Noah wasted no time as he briskly walked to his friend's room. He would have been running if he thought he could manage it.
"Noah," a nurse called from behind him. Whirling around Noah recognized the elderly woman. He didn't know her name or anything, but she was always smiling and waving to Noah and Glenn any time they passed by.
"Uh, yeah?" he asked, his hand on the handle to Glenn's door.
"Gone? Gone where? Is he already waiting outside? I didn't see him when I came in," He said, looking back the way he came. She smiled at him, and his stomach dropped. It was the same uncomfortable smile his doctor had when he gave him the bad news.
"No! No, he can't be. We were gonna go fishing today," he cried in disbelief.
"I'm sorry. He passed away four nights ago."
Noah sunk to the floor his hand never letting go of the door knob. Glenn was dead? He just couldn't wrap his mind around it. He had seemed like he was doing so much better the last time they hung out. He hadn't even needed the oxygen tank.

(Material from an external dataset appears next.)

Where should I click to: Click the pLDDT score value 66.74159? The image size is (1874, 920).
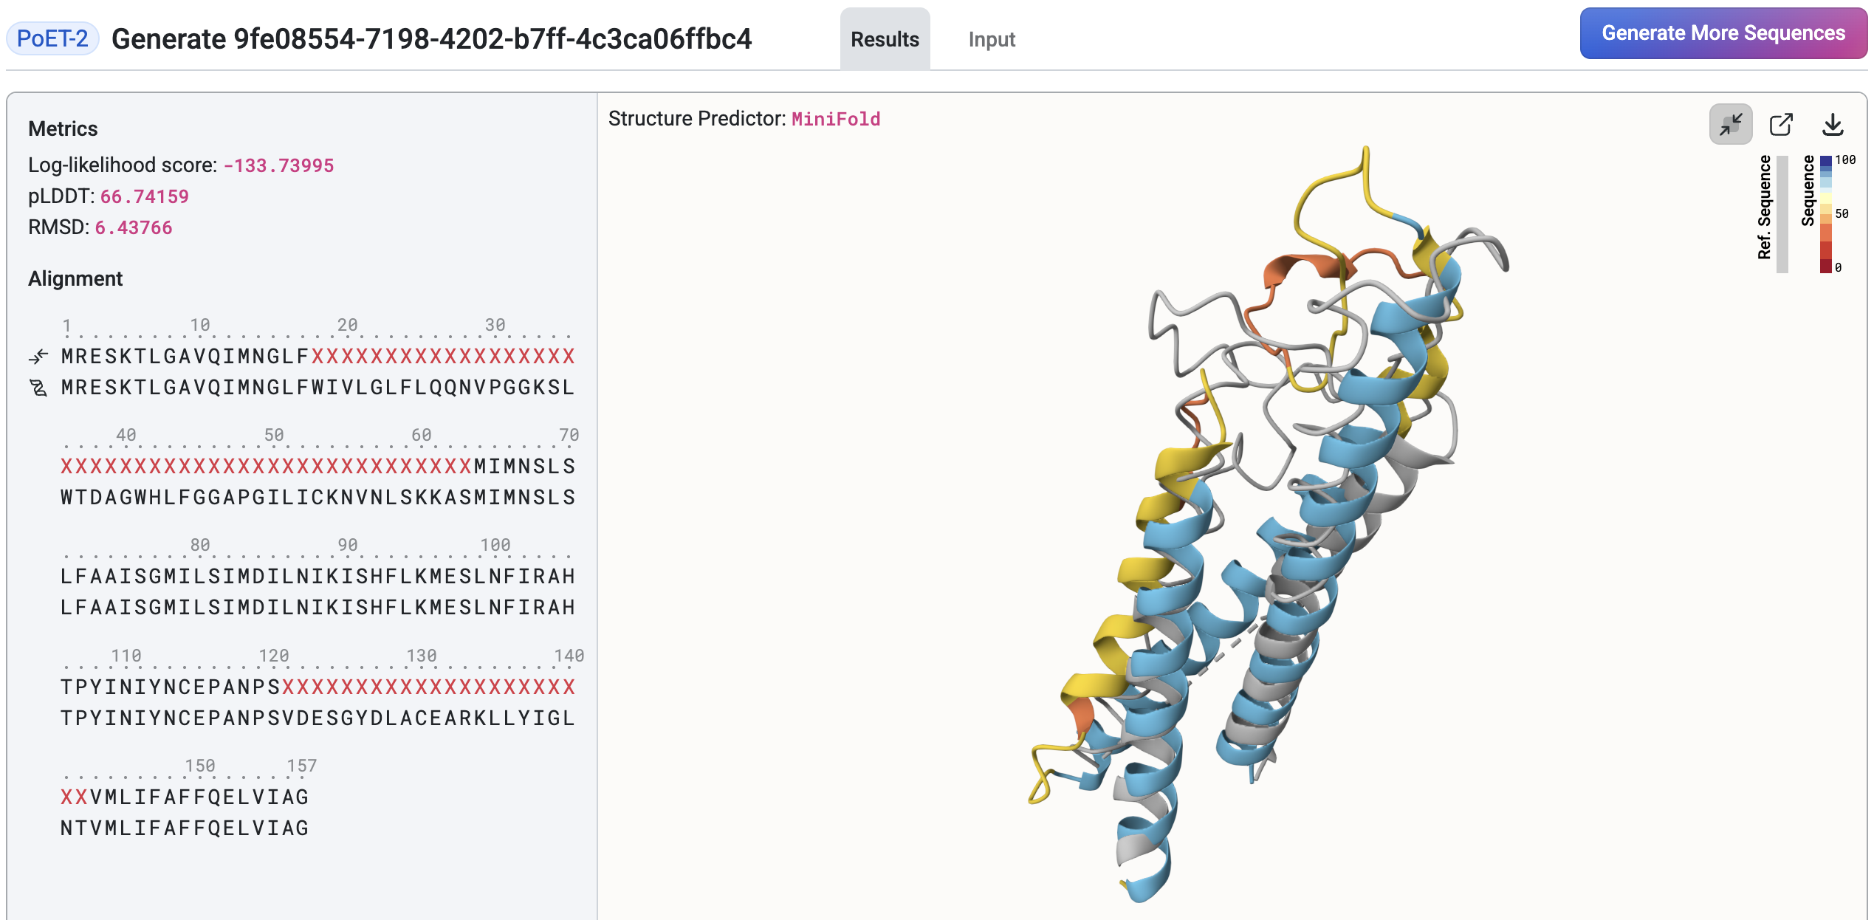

"His mom said to give this to you next time you stopped by," she said, placing an unwrapped brown box on the ground next to him. He eyed the package before picking it and himself off the tile floor and taking a chair in the guest seating area.
Opening the small box Noah couldn't help but smile. Inside contained a polaroid camera, similar to the one Glenn had carried around. Only it was much more modern, unlike the older boy's prehistoric one. Along with a short note and a photo of his friend. Noah laughed as he stared at the image. It was a selfie something Noah had challenged was impossible with such a mammoth contraption. Apparently he was wrong.
Noah began reading the note written in Glenn's uncharacteristically neat handwriting. It was a poem. Nothing long or too fancy, but profound and beautiful, very much like his friend.
Today is a fairytale
Tomorrow a dream
Though life may seem frail
And like a battle upstream
It demands to be lived
regardless how short
So look for the beauty
no matter what sort
"That was horribly corny, I hope you know," he said to the picture he still held firmly in his hands. He could imagine Glenn smirking back at him saying, 'It's not corny. It's meaningful you doof.' Taking a deep breath, Noah fought back the tears threatening to spill out. Instead, he grabbed his new camera and walked over to the nearby window. The sky was a stunning shade of blue that seemed to go on forever, with a single cloud floating along. Noah smiled as he snapped a picture. "I'll see you soon," he whispered as he watched the fluffy white mass drift away.
With nothing more to keep him there Noah turned and headed for the exit ready to go home and call it a day, but he didn't make it that far. Not even ten feet down the hall, Noah stopped at the sound of muffled sobbing.
"It's not fair. It's just not fair," he heard a young girl's voice cry out. Noah stepped into the rec room to see a little blond girl with a rainbow covered bandana tied around her head. She couldn't have been older than eight.
"Now come on, it can't be that bad."
She glared up at him her blue eyes rimmed with red.
"What would you know?" the young girl snapped at him. Noah smirked at her.
"More than you think," he responded. "I'm Noah by the way."